So I've been one lazy writer the past three weeks. I haven't read any books. Started one, put it down within twenty pages. Contemporary California girl-books just aren't my interest. Never been to Rodeo Drive and that lifestyle holds no allure. Now, give me a mountain, a running brook and a cabin occupied by a fine specimen of the male persuasion and I'm all over it! Put the cabin in the high country of the west, the backwoods of the Ozarks or the clear forests of the Adirondacks -- it doesn't matter. But alone? Forced into the company of said alpha male? Oh, yeah...
I say I read books about people. I like the characters, their foibles, their problems, their solutions. I read biographies and autobiographies because I'm interested in what makes people tick. Mostly I stick to entertainers and writers because the creative process fascinates me. How does one create something from nothing? I do it all the time when I write a story, but that doesn't mean I'm anywhere closer to understanding how it happens or where it comes from.

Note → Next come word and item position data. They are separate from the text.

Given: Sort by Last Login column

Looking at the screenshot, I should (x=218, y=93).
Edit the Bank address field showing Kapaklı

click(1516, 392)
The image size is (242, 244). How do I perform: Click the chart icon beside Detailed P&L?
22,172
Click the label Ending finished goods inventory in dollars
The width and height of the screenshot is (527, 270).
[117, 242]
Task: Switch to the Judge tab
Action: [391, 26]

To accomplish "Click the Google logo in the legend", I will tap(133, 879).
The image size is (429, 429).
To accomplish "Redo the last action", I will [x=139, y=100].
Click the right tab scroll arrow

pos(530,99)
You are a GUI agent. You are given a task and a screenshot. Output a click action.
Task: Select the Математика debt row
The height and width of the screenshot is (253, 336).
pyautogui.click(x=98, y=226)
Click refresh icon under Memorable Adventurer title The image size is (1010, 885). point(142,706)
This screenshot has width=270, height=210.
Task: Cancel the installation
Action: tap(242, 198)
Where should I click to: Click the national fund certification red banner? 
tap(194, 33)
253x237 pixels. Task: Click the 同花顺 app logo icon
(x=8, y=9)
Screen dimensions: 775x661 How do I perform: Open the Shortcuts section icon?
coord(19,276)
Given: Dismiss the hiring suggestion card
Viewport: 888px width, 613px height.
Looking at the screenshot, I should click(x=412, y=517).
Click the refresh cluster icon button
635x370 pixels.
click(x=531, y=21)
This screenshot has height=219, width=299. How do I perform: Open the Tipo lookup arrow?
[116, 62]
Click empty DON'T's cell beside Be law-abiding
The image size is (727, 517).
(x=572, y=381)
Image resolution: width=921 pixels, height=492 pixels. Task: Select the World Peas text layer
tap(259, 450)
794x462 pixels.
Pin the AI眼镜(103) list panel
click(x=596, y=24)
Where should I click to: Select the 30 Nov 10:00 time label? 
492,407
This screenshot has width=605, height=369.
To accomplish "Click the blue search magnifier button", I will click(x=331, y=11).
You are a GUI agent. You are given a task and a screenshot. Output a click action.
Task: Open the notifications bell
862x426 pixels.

But apparently setting is important to me as well. Last night my husband asked if I wanted to sit and watch a movie with him. It was his turn to pick but I told him, "nothing urban and gritty". I'm not much of a cops and robbers sort anyway, and some of the movies he and my son like are just too dark for my tastes. He suggested Johnny Mneumonic which is based on a book by William Gibson. I knew it was science fiction, which I do enjoy, and the blurb sounded rather cool, so I agreed.
And what was it? Science fiction set in an urban and gritty setting! Grrrr! I liked the premise of the movie, if some of the details strained credulity (amazing that they could still broadcast at the end of the movie after all the stuff that got blown up) but I didn't like the dark, distopian view of our future. I'm an optimist, people! I DO believe we'll make it as a global society. There will continue to be fits and starts, but we're making progress.
Okay, I'll get off my soapbox with this conclusion: after all my posturing on how important characters are to me, setting is equally important. Not so much the time period part of setting, but the location. Apparently the real estate agents are right.